**Extracted records**
◇ ◇ ◇

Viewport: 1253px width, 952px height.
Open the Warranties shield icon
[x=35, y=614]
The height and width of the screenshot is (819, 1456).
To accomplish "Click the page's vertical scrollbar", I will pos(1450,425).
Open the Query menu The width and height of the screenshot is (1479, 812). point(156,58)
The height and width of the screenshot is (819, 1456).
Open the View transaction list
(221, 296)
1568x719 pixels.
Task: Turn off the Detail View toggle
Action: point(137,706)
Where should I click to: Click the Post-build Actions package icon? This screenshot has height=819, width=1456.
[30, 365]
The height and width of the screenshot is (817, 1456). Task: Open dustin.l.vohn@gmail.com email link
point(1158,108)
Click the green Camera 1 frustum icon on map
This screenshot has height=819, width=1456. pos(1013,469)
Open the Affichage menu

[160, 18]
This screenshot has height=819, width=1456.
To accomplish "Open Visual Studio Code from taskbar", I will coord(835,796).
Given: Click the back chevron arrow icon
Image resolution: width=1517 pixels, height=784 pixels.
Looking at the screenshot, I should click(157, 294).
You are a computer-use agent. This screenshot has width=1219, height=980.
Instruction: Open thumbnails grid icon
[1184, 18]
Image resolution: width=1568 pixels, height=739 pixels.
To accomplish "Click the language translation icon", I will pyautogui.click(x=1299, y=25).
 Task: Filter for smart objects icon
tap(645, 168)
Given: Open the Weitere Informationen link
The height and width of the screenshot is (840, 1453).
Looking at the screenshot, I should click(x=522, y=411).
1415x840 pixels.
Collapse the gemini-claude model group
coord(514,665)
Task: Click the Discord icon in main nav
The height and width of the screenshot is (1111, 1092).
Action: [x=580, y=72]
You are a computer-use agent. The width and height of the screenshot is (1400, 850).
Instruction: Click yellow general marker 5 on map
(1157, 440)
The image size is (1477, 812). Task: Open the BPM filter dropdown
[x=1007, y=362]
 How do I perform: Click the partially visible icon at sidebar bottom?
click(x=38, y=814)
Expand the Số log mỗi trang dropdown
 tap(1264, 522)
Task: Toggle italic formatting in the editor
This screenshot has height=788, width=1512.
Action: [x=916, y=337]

◇ ◇ ◇

**Brief**
Copy the lines above that hold the word "will".

**Output below**
To accomplish "Click the page's vertical scrollbar", I will pos(1450,425).
To accomplish "Open Visual Studio Code from taskbar", I will coord(835,796).
To accomplish "Click the language translation icon", I will pyautogui.click(x=1299, y=25).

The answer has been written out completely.